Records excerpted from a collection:
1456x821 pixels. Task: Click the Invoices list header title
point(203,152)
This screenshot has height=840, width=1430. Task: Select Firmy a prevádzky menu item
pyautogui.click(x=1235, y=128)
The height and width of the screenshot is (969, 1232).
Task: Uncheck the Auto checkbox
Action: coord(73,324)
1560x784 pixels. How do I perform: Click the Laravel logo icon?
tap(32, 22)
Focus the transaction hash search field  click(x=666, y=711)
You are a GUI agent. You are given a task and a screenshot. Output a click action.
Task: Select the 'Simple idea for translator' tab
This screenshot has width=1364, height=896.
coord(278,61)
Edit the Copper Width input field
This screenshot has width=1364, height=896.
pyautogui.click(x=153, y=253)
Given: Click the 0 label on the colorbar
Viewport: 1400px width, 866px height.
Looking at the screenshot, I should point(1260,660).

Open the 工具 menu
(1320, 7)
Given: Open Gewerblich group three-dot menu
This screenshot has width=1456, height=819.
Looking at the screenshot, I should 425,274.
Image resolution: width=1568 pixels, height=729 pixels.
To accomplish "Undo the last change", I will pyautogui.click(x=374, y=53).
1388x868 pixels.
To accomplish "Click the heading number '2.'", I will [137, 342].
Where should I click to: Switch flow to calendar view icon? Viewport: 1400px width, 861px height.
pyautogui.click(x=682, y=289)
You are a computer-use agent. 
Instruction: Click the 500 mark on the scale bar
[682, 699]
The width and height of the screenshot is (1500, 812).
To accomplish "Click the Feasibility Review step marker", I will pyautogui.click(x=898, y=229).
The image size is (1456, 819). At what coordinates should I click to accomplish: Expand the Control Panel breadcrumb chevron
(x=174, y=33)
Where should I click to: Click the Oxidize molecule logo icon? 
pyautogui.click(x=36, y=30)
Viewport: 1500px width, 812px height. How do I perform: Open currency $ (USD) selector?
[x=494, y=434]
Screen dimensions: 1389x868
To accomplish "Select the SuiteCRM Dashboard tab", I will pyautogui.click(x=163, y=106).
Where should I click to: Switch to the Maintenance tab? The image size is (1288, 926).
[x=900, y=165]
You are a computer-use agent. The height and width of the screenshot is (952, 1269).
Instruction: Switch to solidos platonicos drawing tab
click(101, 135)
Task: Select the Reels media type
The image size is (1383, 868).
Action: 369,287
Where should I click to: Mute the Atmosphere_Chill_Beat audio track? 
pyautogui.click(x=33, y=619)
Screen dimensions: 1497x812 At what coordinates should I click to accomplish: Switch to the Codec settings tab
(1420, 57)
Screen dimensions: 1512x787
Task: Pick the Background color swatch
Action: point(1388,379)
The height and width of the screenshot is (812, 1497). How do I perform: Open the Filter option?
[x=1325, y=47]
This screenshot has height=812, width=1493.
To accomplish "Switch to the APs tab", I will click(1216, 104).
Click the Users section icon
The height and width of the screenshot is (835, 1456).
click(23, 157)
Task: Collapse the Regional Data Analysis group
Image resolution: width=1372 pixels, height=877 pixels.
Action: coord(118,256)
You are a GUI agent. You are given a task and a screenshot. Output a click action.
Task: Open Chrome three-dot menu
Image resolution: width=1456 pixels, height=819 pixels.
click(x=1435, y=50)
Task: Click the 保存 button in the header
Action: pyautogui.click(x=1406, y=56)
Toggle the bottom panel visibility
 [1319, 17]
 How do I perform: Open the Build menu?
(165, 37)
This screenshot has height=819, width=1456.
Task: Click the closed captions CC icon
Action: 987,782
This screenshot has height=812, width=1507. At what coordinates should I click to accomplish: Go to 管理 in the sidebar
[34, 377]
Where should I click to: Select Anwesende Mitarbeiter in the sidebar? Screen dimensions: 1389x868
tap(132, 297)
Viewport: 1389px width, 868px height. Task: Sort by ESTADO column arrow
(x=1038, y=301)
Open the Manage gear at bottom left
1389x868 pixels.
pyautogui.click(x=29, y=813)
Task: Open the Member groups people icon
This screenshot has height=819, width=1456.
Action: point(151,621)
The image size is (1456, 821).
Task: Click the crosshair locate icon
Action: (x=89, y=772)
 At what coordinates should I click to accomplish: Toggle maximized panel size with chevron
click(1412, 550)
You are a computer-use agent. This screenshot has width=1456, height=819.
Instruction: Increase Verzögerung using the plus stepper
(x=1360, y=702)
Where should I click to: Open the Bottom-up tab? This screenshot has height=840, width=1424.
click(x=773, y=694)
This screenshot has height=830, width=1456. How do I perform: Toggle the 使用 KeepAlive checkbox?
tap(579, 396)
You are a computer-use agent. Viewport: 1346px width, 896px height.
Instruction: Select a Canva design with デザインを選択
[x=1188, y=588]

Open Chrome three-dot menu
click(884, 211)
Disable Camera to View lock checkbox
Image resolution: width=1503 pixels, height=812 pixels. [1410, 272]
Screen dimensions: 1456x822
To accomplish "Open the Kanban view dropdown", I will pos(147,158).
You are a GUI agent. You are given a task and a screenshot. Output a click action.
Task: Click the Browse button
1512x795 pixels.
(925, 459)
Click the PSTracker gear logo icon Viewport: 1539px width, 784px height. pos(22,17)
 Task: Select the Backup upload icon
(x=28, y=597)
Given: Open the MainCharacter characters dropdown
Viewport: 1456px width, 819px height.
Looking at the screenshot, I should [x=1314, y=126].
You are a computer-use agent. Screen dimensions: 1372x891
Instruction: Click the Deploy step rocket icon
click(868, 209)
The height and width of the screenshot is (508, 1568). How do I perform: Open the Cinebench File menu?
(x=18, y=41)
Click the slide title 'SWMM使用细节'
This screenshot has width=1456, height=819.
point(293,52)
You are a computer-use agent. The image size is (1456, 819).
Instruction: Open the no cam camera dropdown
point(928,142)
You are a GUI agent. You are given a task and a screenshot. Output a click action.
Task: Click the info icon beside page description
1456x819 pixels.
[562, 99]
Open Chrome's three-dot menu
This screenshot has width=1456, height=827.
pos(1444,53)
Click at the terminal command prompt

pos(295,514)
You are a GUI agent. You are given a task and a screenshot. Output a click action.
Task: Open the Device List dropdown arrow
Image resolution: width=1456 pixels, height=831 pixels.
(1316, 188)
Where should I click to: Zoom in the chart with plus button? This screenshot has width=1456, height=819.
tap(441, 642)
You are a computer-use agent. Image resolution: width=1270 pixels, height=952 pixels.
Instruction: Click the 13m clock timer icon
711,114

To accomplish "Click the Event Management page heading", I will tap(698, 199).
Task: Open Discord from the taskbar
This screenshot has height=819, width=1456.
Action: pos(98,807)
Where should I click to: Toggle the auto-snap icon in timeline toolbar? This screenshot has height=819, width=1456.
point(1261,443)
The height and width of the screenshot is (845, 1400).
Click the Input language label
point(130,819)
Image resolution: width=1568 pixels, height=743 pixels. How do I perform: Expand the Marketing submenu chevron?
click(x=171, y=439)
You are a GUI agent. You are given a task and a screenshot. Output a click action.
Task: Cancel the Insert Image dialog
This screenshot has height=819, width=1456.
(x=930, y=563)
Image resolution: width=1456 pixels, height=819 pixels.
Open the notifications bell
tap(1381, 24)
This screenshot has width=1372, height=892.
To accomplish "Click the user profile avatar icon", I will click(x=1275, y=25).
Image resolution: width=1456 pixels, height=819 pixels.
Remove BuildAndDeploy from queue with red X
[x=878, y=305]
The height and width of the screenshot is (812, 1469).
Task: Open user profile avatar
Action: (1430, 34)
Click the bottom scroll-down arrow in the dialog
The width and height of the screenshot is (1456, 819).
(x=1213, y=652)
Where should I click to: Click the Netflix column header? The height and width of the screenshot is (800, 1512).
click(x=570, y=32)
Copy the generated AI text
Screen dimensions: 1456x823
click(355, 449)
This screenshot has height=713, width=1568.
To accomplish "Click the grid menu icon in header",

*Prompt*.
Exact copies of all the records are required.

*The answer*.
1456x821 pixels. Task: Click the Invoices list header title
point(203,152)
This screenshot has height=840, width=1430. Task: Select Firmy a prevádzky menu item
pyautogui.click(x=1235, y=128)
The height and width of the screenshot is (969, 1232).
Task: Uncheck the Auto checkbox
Action: coord(73,324)
1560x784 pixels. How do I perform: Click the Laravel logo icon?
tap(32, 22)
Focus the transaction hash search field  click(x=666, y=711)
You are a GUI agent. You are given a task and a screenshot. Output a click action.
Task: Select the 'Simple idea for translator' tab
This screenshot has width=1364, height=896.
coord(278,61)
Edit the Copper Width input field
This screenshot has width=1364, height=896.
pyautogui.click(x=153, y=253)
Given: Click the 0 label on the colorbar
Viewport: 1400px width, 866px height.
Looking at the screenshot, I should point(1260,660).

Open the 工具 menu
(1320, 7)
Given: Open Gewerblich group three-dot menu
This screenshot has width=1456, height=819.
Looking at the screenshot, I should 425,274.
Image resolution: width=1568 pixels, height=729 pixels.
To accomplish "Undo the last change", I will pyautogui.click(x=374, y=53).
1388x868 pixels.
To accomplish "Click the heading number '2.'", I will [137, 342].
Where should I click to: Switch flow to calendar view icon? Viewport: 1400px width, 861px height.
pyautogui.click(x=682, y=289)
You are a computer-use agent. 
Instruction: Click the 500 mark on the scale bar
[682, 699]
The width and height of the screenshot is (1500, 812).
To accomplish "Click the Feasibility Review step marker", I will pyautogui.click(x=898, y=229).
The image size is (1456, 819). At what coordinates should I click to accomplish: Expand the Control Panel breadcrumb chevron
(x=174, y=33)
Where should I click to: Click the Oxidize molecule logo icon? 
pyautogui.click(x=36, y=30)
Viewport: 1500px width, 812px height. How do I perform: Open currency $ (USD) selector?
[x=494, y=434]
Screen dimensions: 1389x868
To accomplish "Select the SuiteCRM Dashboard tab", I will pyautogui.click(x=163, y=106).
Where should I click to: Switch to the Maintenance tab? The image size is (1288, 926).
[x=900, y=165]
You are a computer-use agent. The height and width of the screenshot is (952, 1269).
Instruction: Switch to solidos platonicos drawing tab
click(101, 135)
Task: Select the Reels media type
The image size is (1383, 868).
Action: 369,287
Where should I click to: Mute the Atmosphere_Chill_Beat audio track? 
pyautogui.click(x=33, y=619)
Screen dimensions: 1497x812 At what coordinates should I click to accomplish: Switch to the Codec settings tab
(1420, 57)
Screen dimensions: 1512x787
Task: Pick the Background color swatch
Action: point(1388,379)
The height and width of the screenshot is (812, 1497). How do I perform: Open the Filter option?
[x=1325, y=47]
This screenshot has height=812, width=1493.
To accomplish "Switch to the APs tab", I will click(1216, 104).
Click the Users section icon
The height and width of the screenshot is (835, 1456).
click(23, 157)
Task: Collapse the Regional Data Analysis group
Image resolution: width=1372 pixels, height=877 pixels.
Action: coord(118,256)
You are a GUI agent. You are given a task and a screenshot. Output a click action.
Task: Open Chrome three-dot menu
Image resolution: width=1456 pixels, height=819 pixels.
click(x=1435, y=50)
Task: Click the 保存 button in the header
Action: pyautogui.click(x=1406, y=56)
Toggle the bottom panel visibility
 [1319, 17]
 How do I perform: Open the Build menu?
(165, 37)
This screenshot has height=819, width=1456.
Task: Click the closed captions CC icon
Action: 987,782
This screenshot has height=812, width=1507. At what coordinates should I click to accomplish: Go to 管理 in the sidebar
[34, 377]
Where should I click to: Select Anwesende Mitarbeiter in the sidebar? Screen dimensions: 1389x868
tap(132, 297)
Viewport: 1389px width, 868px height. Task: Sort by ESTADO column arrow
(x=1038, y=301)
Open the Manage gear at bottom left
1389x868 pixels.
pyautogui.click(x=29, y=813)
Task: Open the Member groups people icon
This screenshot has height=819, width=1456.
Action: point(151,621)
The image size is (1456, 821).
Task: Click the crosshair locate icon
Action: (x=89, y=772)
 At what coordinates should I click to accomplish: Toggle maximized panel size with chevron
click(1412, 550)
You are a computer-use agent. This screenshot has width=1456, height=819.
Instruction: Increase Verzögerung using the plus stepper
(x=1360, y=702)
Where should I click to: Open the Bottom-up tab? This screenshot has height=840, width=1424.
click(x=773, y=694)
This screenshot has height=830, width=1456. How do I perform: Toggle the 使用 KeepAlive checkbox?
tap(579, 396)
You are a computer-use agent. Viewport: 1346px width, 896px height.
Instruction: Select a Canva design with デザインを選択
[x=1188, y=588]

Open Chrome three-dot menu
click(884, 211)
Disable Camera to View lock checkbox
Image resolution: width=1503 pixels, height=812 pixels. [1410, 272]
Screen dimensions: 1456x822
To accomplish "Open the Kanban view dropdown", I will pos(147,158).
You are a GUI agent. You are given a task and a screenshot. Output a click action.
Task: Click the Browse button
1512x795 pixels.
(925, 459)
Click the PSTracker gear logo icon Viewport: 1539px width, 784px height. pos(22,17)
 Task: Select the Backup upload icon
(x=28, y=597)
Given: Open the MainCharacter characters dropdown
Viewport: 1456px width, 819px height.
Looking at the screenshot, I should [x=1314, y=126].
You are a computer-use agent. Screen dimensions: 1372x891
Instruction: Click the Deploy step rocket icon
click(868, 209)
The height and width of the screenshot is (508, 1568). How do I perform: Open the Cinebench File menu?
(x=18, y=41)
Click the slide title 'SWMM使用细节'
This screenshot has width=1456, height=819.
point(293,52)
You are a computer-use agent. The image size is (1456, 819).
Instruction: Open the no cam camera dropdown
point(928,142)
You are a GUI agent. You are given a task and a screenshot. Output a click action.
Task: Click the info icon beside page description
1456x819 pixels.
[562, 99]
Open Chrome's three-dot menu
This screenshot has width=1456, height=827.
pos(1444,53)
Click at the terminal command prompt

pos(295,514)
You are a GUI agent. You are given a task and a screenshot. Output a click action.
Task: Open the Device List dropdown arrow
Image resolution: width=1456 pixels, height=831 pixels.
(1316, 188)
Where should I click to: Zoom in the chart with plus button? This screenshot has width=1456, height=819.
tap(441, 642)
You are a computer-use agent. Image resolution: width=1270 pixels, height=952 pixels.
Instruction: Click the 13m clock timer icon
711,114

To accomplish "Click the Event Management page heading", I will tap(698, 199).
Task: Open Discord from the taskbar
This screenshot has height=819, width=1456.
Action: pos(98,807)
Where should I click to: Toggle the auto-snap icon in timeline toolbar? This screenshot has height=819, width=1456.
point(1261,443)
The height and width of the screenshot is (845, 1400).
Click the Input language label
point(130,819)
Image resolution: width=1568 pixels, height=743 pixels. How do I perform: Expand the Marketing submenu chevron?
click(x=171, y=439)
You are a GUI agent. You are given a task and a screenshot. Output a click action.
Task: Cancel the Insert Image dialog
This screenshot has height=819, width=1456.
(x=930, y=563)
Image resolution: width=1456 pixels, height=819 pixels.
Open the notifications bell
tap(1381, 24)
This screenshot has width=1372, height=892.
To accomplish "Click the user profile avatar icon", I will click(x=1275, y=25).
Image resolution: width=1456 pixels, height=819 pixels.
Remove BuildAndDeploy from queue with red X
[x=878, y=305]
The height and width of the screenshot is (812, 1469).
Task: Open user profile avatar
Action: (1430, 34)
Click the bottom scroll-down arrow in the dialog
The width and height of the screenshot is (1456, 819).
(x=1213, y=652)
Where should I click to: Click the Netflix column header? The height and width of the screenshot is (800, 1512).
click(x=570, y=32)
Copy the generated AI text
Screen dimensions: 1456x823
click(355, 449)
This screenshot has height=713, width=1568.
To accomplish "Click the grid menu icon in header",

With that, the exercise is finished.